One evening when Rashan Miles came home to his Harlem apartment, he checked his messages, and there was his father’s voice.

Miles hadn’t talked to his father since April, and there he was, in his matter-of-fact tone telling Miles to call him or his grandma. His cousin Tony had been shot.

Around 3 am that Sunday, February 3, police responded to a radio call on the 3800 block of Parrish Street, where they found an unresponsive black male with multiple gun shot wounds to the body and face. The male was found a short distance from a car that was still running.

He was later identified as 39-year-old Anthony Saunders, ‘Tony’ to Miles and his family.

Saunders was pronounced dead at 3:26 am.

Miles, who’s been sober for more than two years, left Philadelphia long ago to escape his tattered childhood of drug-addicted parents and a West Philadelphia neighborhood he now calls a shantytown.

When thinking about his cousin’s funeral he was torn between go or not go.

He last saw Tony a year and a half ago at his grandmother’s house.

“He was always happy to see me,” says Miles. The two talked about Miles’ life: his photography, his play, and about Tony, more like his uncle at 10 years his senior, visiting him in New York.

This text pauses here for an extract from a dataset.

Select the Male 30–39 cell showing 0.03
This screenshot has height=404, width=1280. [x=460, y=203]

Tony worked well with his hands, Miles remembers, and could build or fix anything. But his fondest memory of Tony is him working the grill at a deli at 40th and Brown. Miles would go there after school and Tony would always look out for him with double cheeseburgers.

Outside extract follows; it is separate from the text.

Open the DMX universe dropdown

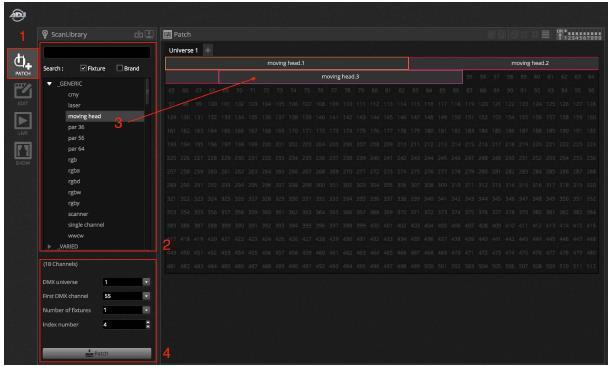146,282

Eight years ago, Tony’s mother died of cancer. Miles doesn’t know much about Tony's father. Tony was an only child.

He had two sons and a daughter, and he loved kids. He worked summer after summer as a lifeguard at the neighborhood recreation center.

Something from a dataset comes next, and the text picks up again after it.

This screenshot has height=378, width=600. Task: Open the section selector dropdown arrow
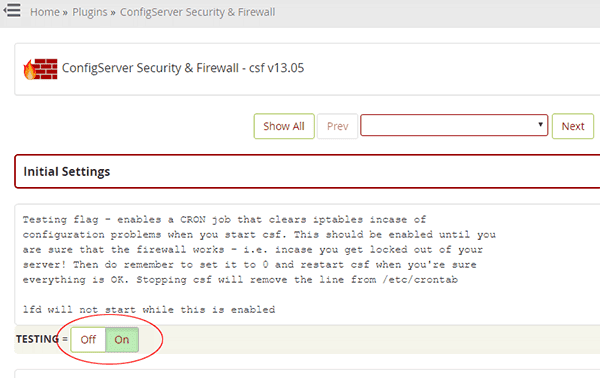pyautogui.click(x=540, y=124)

“He was full of life,” Miles says.

Miles believes Tony was killed over money. Some guy apparently owed him, he says, and Tony had been calling the guy all day. Then around 3 am, the guy told Tony to come get it. Miles says according to Tony’s phone records, it was the last call his cousin ever made.

“My cousin,” Miles says. “It’s just such a … horrible way to die.”

Miles goes to the service. It's the first time he ever sees his grandma cry. Tony was her good grandson, not in-and-out of jail or stealing money out of her purse like some of the others.

Miles greets most of his family with token hellos, but when he sees his cousin lying in his casket, he gently touches him on the shoulder.

“It looks like you’re sleeping,” he whispers to Tony. “Have a very peaceful rest. I can’t believe you’re gone.”